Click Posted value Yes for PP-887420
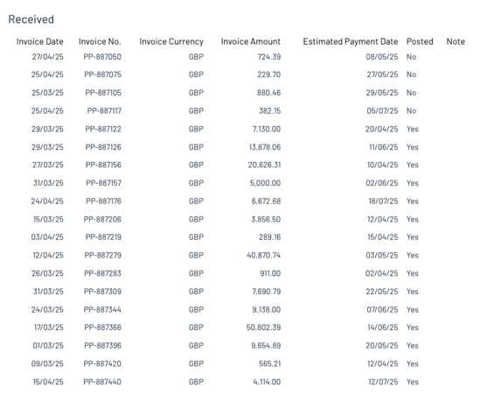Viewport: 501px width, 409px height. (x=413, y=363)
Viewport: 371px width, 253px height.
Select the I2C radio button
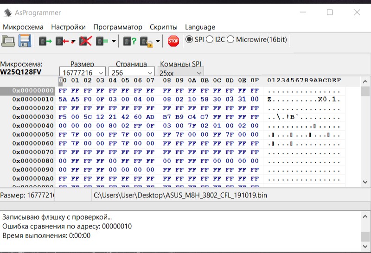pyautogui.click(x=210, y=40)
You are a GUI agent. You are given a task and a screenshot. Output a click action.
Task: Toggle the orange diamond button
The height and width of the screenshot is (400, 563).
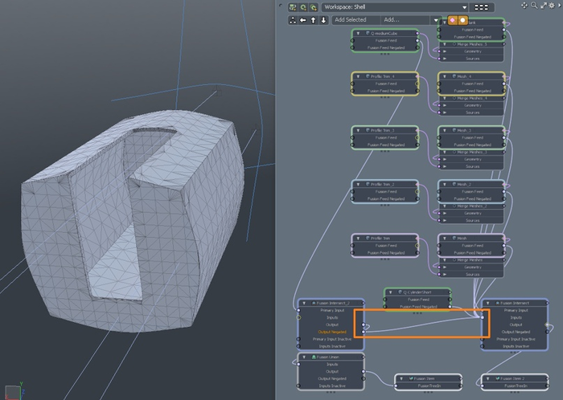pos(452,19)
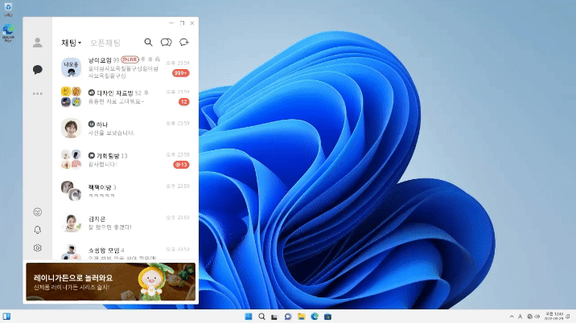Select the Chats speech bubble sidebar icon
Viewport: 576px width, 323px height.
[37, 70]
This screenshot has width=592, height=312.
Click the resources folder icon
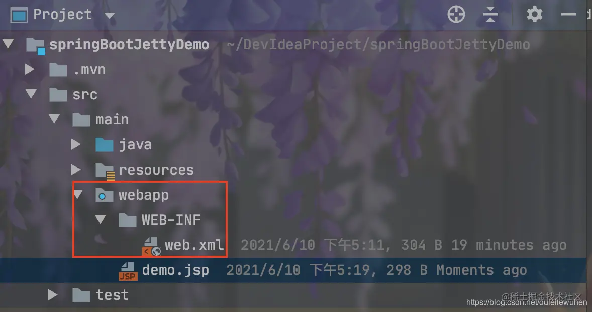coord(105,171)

* * *

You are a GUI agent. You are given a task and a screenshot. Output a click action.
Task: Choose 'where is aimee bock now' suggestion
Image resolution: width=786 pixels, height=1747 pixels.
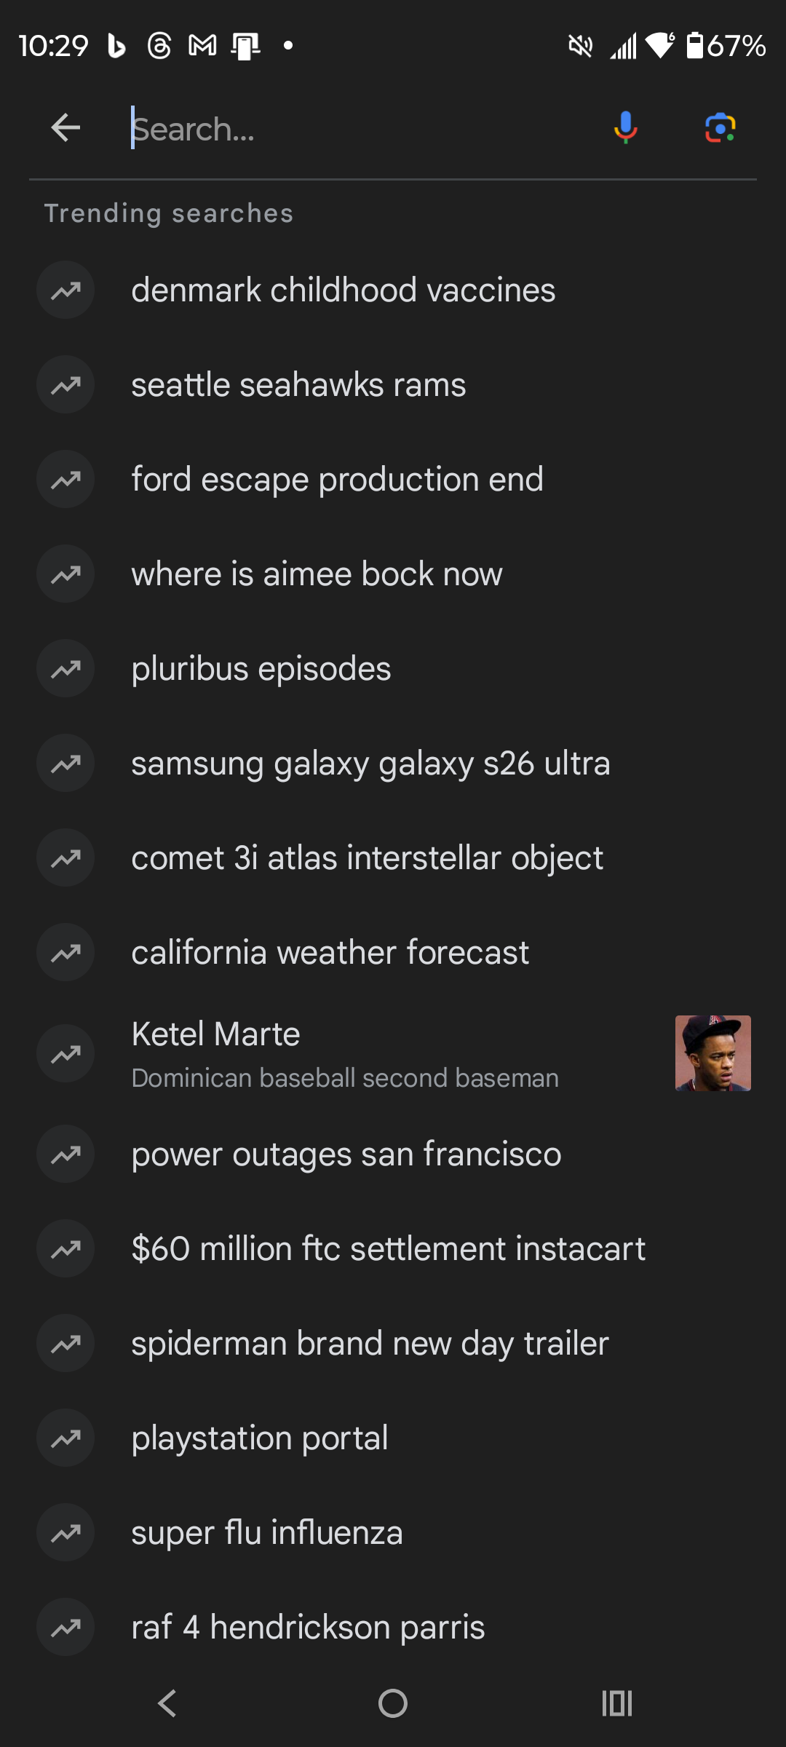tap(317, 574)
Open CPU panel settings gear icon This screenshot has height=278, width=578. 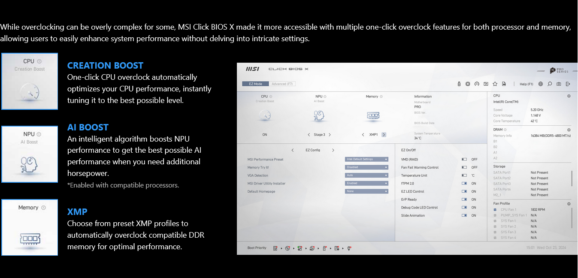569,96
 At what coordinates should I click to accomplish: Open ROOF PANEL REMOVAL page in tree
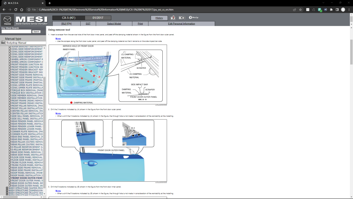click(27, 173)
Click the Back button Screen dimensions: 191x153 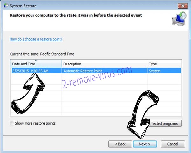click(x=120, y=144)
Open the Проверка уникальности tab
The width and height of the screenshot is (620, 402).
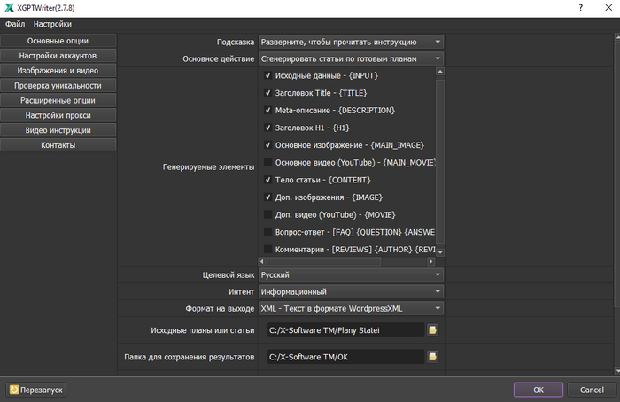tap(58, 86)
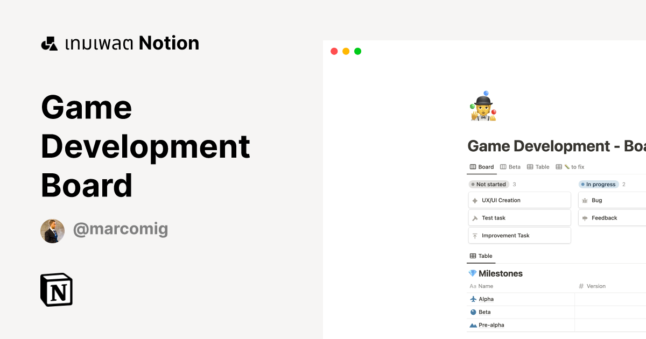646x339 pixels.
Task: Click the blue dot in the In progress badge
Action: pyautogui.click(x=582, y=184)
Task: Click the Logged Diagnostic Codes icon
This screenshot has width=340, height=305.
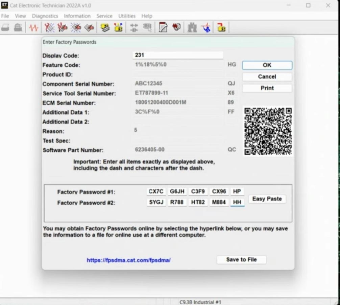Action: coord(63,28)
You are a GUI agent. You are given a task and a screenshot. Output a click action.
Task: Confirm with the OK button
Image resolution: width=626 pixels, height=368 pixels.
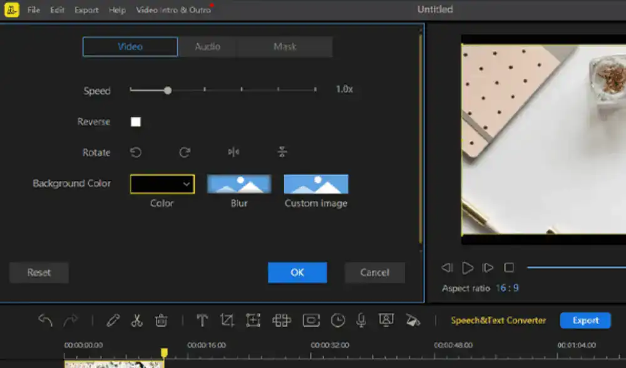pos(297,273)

* _REQUIRED ACTION_:
Would you copy, word for word, only the lines above from the one containing "Select the I2C radio button" through the one containing "Task: Toggle the orange diamond button", both included, and please leave out the pictures?

* _TASK SOLUTION_:
Select the I2C radio button
pyautogui.click(x=210, y=40)
You are a GUI agent. You are given a task and a screenshot. Output a click action.
Task: Toggle the orange diamond button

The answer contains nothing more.